Economics, social habits and the transformative, even lightning way that information flows has greatly deepened the intensely and insurgent entrepreneurial bent of movie culture. Now the identities, corporate connections and business hosts of the writers, creators and interpreters of the scene fluctuate madly.
I love the command and ease at which so much is now instantly available, but Thompson's move brings to mind something essential lost in the digital revolution. Some twenty-five years ago, when I was in college in Chicago, my favorite end of the week ritual was haunting the alternative and college bookstores to find a copy of the Village Voice. That was the weekly's golden age of film writing, where you could read Sarris, Hoberman, Edelstein, Amy Taubin, Georgia Brown, Manohla Dargis and Tom Allen.
Part of the exhilaration was the adventure of finding physical copies (a particular difficulty when I was home for the holidays or over the summer, where the only local place that infrequently carried the Voice was the city's notorious head shop). By contrast, finding what Canby or Kael had to say was easy, and getting the New York Times or New Yorker possessed little if any of the exotic pilgrimage. As a result, despite the pop and verve of their prose, Canby and Kael always seemed to me a little "official," embalmed even.

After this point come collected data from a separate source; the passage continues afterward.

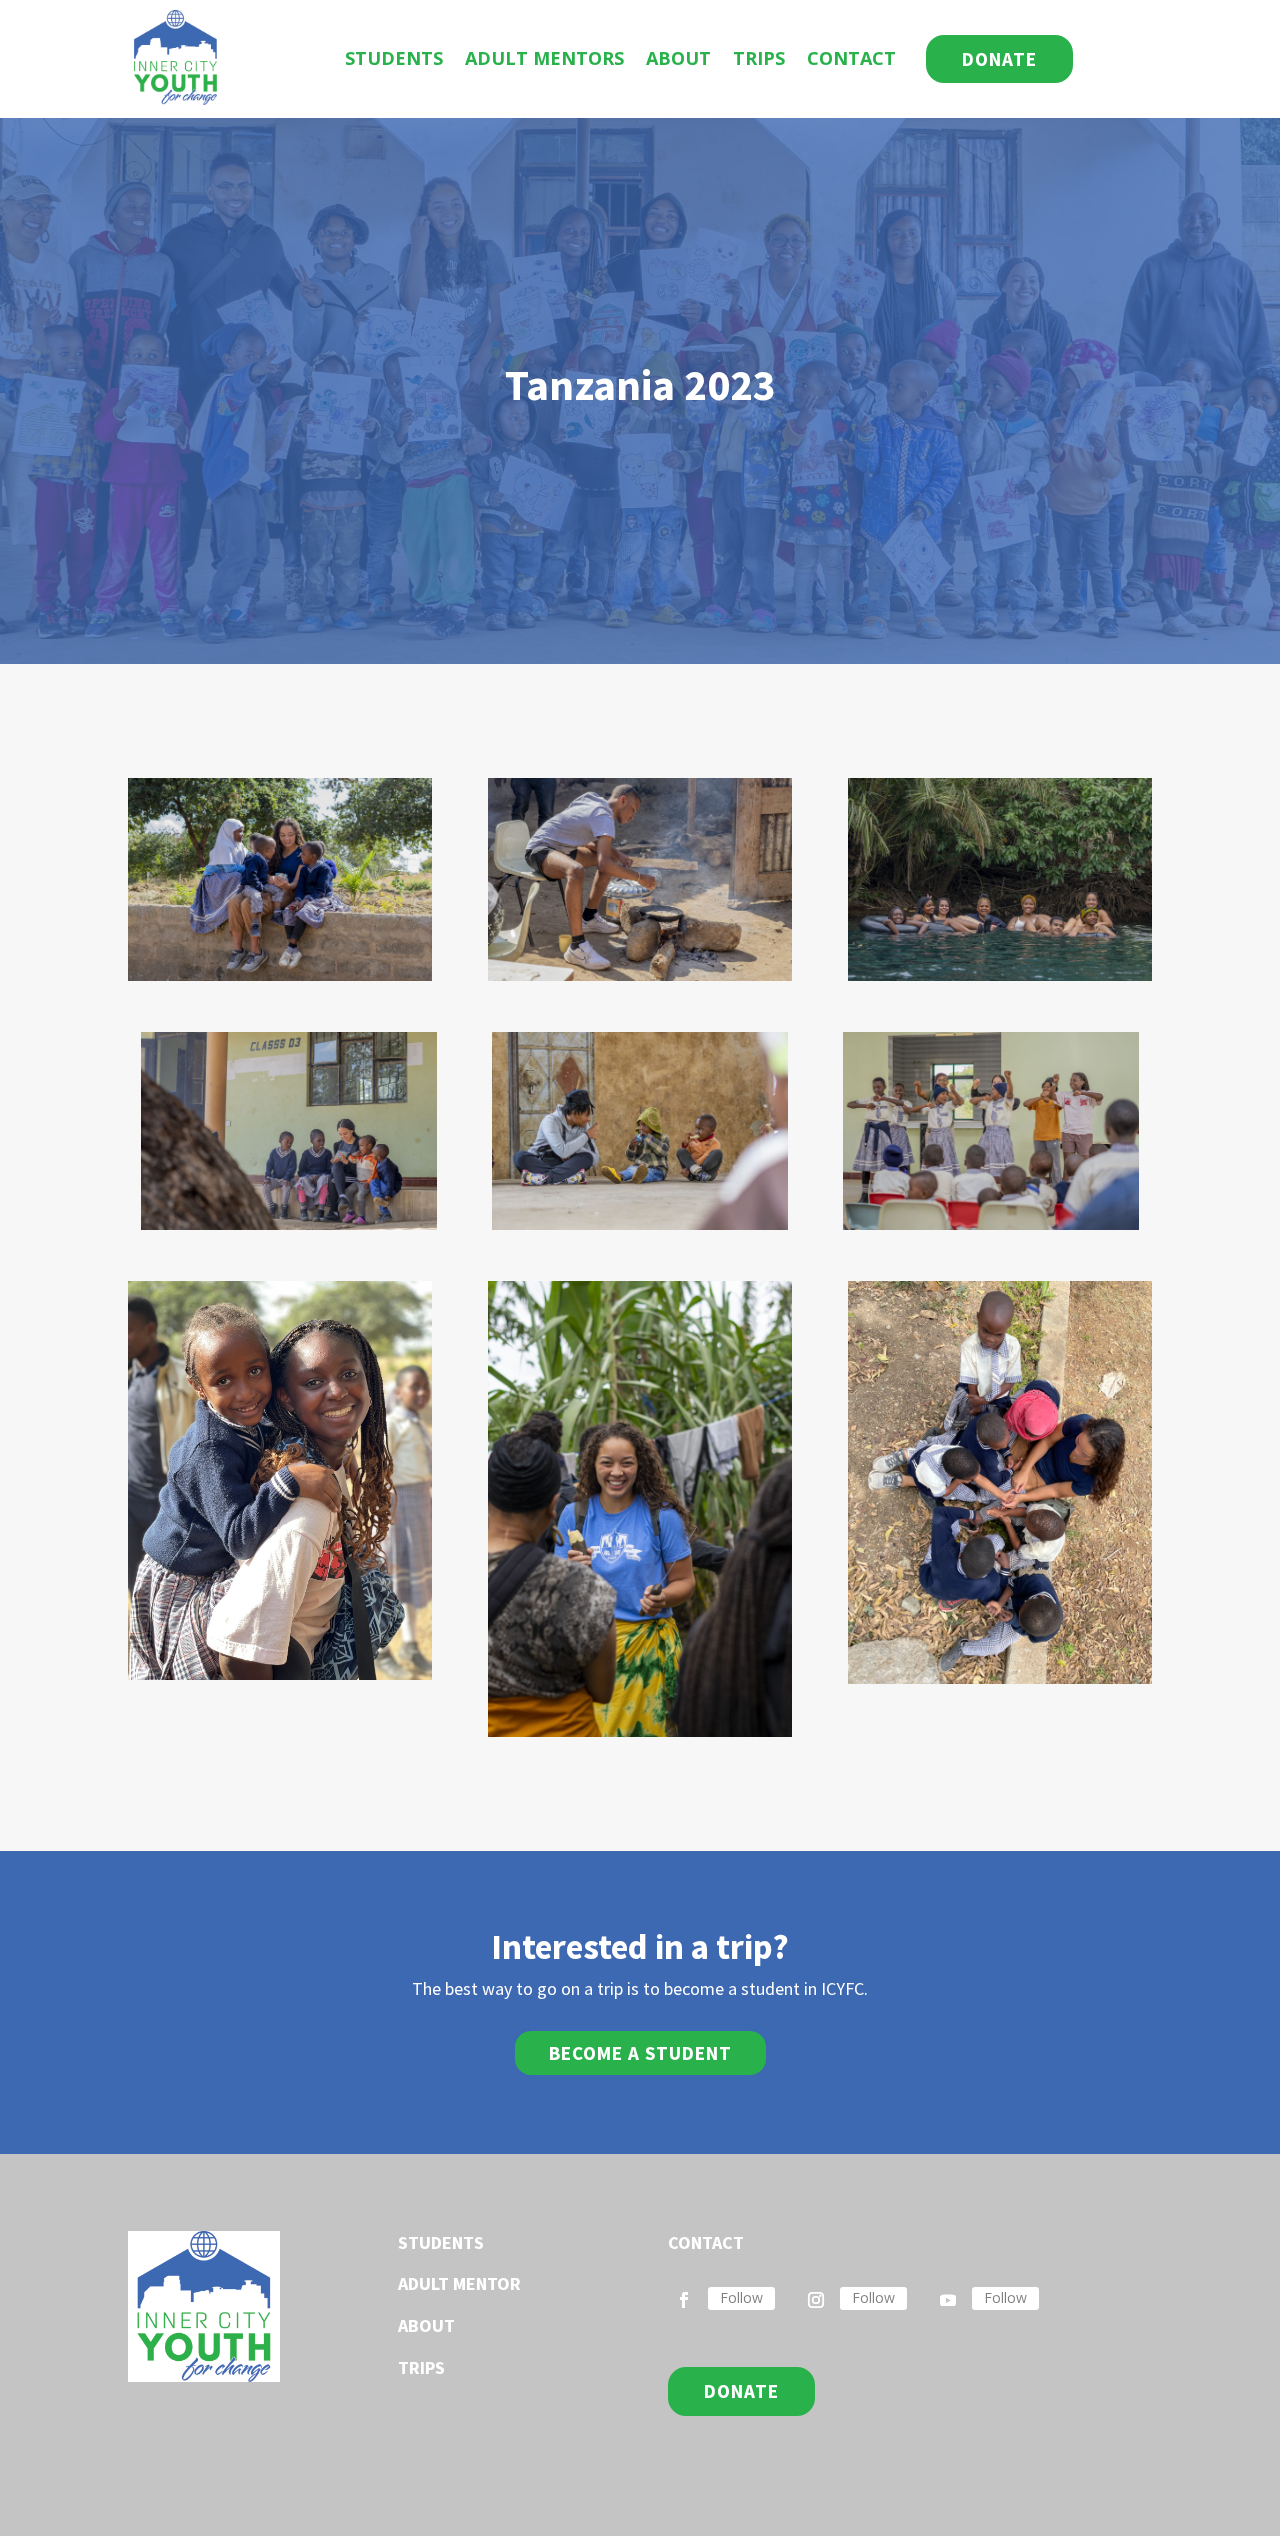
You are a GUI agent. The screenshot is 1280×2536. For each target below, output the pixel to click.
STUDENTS (441, 2242)
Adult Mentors (544, 58)
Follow (741, 2297)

By the same token, my first sustained interaction with Thompson's work was one of the earliest iterations of her Risky Business column, published in the LA Weekly. One of the best reasons for spending a lot of time, as I did, at the Chicago offices of In These Times was to have access to their legendary list of alternative weeklies. Of course, the consolation is that where I used to have to wait until a Friday or Saturday to track down the Voice, now the pieces are typically available three or four days earlier on line.
When I was younger, I took a great thrill in having physical evidence of my work. That has diminished in time. Now, I've become a great advocate of having my own work instantly available on line (especially my festival writing or my sportswriting, where speed is essential). But that solitary, emphatic sense of discovery that drove so many of earliest inspirations is now part of a vanishing time and place.